Dermatoglyphics and palmistry both derive from comparative hand topography. Both seek the inner condition based upon outer signs, but there the similarities end. One employs the scientific method, the other is based on folklore and thousands of years of anecdotal experience. One is high tech, the other, ancient wisdom. Arising as they do from such divergent cultures, could a marriage of the two disciplines be possible? When I overlaid the two systems and tested my findings in the human laboratory, it turned out they were made for each other.

DOWN TO THE CORE

After years of searching for isolated jigsaw puzzle tidbits, being in the Texas Medical Center library felt like having access to a giant puzzle-piece warehouse. Ca-chunk , ca-chunk: one new interlocking piece after another! Hour passed in an instant. I couldn't believe the library was closing and I would have to wait until 7:00 the next morning to resume. I was at the door at 6:45.

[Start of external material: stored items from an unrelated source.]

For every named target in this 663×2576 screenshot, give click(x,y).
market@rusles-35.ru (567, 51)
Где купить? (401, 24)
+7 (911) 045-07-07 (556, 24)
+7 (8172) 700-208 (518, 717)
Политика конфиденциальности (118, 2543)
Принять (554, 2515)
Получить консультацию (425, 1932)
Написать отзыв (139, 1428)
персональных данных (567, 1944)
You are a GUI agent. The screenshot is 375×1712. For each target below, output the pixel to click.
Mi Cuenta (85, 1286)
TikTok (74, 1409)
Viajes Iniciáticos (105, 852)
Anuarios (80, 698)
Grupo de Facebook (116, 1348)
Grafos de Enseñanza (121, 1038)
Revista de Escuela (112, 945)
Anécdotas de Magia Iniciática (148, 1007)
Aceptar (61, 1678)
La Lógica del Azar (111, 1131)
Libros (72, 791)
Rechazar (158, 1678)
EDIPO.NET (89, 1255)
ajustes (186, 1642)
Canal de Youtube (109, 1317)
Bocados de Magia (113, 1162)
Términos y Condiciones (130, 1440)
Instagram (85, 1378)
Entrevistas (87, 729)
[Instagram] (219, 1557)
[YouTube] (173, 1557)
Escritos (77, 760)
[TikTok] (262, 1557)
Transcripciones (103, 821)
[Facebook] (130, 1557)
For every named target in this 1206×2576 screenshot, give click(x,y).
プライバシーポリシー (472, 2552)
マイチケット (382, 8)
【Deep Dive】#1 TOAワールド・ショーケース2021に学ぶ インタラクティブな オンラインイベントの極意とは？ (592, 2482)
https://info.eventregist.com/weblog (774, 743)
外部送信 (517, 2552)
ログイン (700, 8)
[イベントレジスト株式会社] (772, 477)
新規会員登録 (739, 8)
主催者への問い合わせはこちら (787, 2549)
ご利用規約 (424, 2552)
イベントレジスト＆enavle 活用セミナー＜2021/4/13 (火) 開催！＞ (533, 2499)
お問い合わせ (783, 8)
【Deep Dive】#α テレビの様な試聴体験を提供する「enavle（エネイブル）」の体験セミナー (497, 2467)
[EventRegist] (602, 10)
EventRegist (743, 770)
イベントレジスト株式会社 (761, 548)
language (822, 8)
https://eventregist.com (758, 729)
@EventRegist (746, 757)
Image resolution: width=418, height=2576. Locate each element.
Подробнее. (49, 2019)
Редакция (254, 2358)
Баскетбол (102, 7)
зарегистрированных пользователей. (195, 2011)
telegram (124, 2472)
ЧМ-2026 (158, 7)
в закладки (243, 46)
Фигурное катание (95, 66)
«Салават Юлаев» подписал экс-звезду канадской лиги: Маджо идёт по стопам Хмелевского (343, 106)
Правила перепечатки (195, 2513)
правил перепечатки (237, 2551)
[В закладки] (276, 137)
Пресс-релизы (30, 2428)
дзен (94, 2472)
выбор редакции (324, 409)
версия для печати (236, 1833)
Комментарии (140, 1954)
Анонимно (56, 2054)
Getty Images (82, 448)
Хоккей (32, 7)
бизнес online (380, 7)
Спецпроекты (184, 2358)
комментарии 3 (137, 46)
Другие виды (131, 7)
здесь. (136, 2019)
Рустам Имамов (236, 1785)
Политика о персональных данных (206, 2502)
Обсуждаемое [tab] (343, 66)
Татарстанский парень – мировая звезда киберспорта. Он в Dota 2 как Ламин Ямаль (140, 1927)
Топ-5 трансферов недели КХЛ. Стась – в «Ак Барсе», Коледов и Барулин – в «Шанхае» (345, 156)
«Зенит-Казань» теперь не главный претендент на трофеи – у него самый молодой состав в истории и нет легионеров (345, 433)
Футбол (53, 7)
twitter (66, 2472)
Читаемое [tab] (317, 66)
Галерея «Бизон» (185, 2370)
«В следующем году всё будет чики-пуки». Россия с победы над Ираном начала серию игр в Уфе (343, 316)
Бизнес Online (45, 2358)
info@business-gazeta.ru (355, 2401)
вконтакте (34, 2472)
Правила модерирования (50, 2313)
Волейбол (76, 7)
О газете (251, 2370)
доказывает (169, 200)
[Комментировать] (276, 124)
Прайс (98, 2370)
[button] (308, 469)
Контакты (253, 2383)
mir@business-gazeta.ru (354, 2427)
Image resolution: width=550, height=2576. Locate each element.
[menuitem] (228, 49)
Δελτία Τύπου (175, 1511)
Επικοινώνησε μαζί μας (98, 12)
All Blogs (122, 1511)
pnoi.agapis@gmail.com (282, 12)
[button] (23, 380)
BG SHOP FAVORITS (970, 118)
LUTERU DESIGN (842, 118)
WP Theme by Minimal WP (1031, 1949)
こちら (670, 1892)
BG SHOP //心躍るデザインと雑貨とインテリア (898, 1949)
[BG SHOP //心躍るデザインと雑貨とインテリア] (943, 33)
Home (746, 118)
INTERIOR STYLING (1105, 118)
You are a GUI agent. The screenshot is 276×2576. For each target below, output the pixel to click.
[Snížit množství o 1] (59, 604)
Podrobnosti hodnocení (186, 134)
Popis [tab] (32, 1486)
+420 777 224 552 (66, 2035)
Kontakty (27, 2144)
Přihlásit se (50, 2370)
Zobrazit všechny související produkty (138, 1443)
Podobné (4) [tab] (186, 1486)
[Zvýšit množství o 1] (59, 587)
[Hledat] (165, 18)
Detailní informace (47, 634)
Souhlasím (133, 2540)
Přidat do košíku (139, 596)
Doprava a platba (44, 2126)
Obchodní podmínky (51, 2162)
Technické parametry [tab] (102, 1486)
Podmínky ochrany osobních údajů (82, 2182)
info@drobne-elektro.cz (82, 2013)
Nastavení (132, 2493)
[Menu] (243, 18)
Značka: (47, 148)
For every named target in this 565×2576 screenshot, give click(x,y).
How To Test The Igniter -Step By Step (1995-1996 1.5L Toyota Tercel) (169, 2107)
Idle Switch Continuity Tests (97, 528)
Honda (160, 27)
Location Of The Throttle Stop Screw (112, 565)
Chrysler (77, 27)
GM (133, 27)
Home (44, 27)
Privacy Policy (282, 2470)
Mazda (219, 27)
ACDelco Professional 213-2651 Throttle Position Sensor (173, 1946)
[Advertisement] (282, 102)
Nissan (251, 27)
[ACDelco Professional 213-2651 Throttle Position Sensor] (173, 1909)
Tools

I learned that each fingerprint is composed of between fifty and one hundred lines, each line having its own signature. There are stops and starts to the lines, forks, and bubbles, a series of easily classifiable formations called pattern minutiae. The FBI does not need all ten of your fingerprints to identify you. Comparing the pattern minutiae of one line of one fingerprint may well do the job. The fact that each fingerprint is unique and unalterable but easy to categorize is what makes fingerprint identification the useful tool it is.

Interestingly, the same patterning system that appears on fingerprints shows up elsewhere in nature: on sand dunes, for instance. Sand dunes are not smooth; they are ridged, and ridges have stops and starts, forks and bubbles, just like fingerprint lines. So too at the beach. When the water recedes, we see a ripple pattern in the sand with markings just like those on sand dunes and our fingerprints. Apparently, the ocean waves have left their imprint on the shoreline. Is it only a coincidence that these patterns share the same characteristics with those on our fingertips?

As I stared at the diagrams in Fingerprints, Palms, and Soles, a shudder went across my shoulders and up and down my spine. The experience was similar to waking in the middle of the night from the power of a Technicolor dream. I felt sensationally calm, profoundly alert, as though I was remembering something long forgotten. The entire system of fingerprint identification appeared in my brain, whole, intact. And I knew, as I know now in my bones, that fingerprints are a soul-level imprint.

The LifePrints system joins the fingerprint census of arch, loop, whorl sequence of medical literature to the mythic interpretations of hand analysis. The result of this union is a tool as precise as a scalpel and as meaningful as a philosopher's stone: a life-purpose map that can be used as a daily compass to life-scale meaning and fulfillment.

Five months before you were born, a pattern appeared on your body, one with design characteristics similar to the wave impressions left on a beach. Call it a soul map, a holographic image, or a DNA printout, a bar-coded peek at the biological legacy of your ancestors. Consider it your transcript as you begin a new semester at the Earth University.

I'd like to eventually get the notes and the recording I have about the hand reading together so that it's more cohesive and clear on paper and in my mind, I could then also share more about the actual results. Wonder too if I might be identified in some way..

Interested to hear others thoughts/opinions/impressions.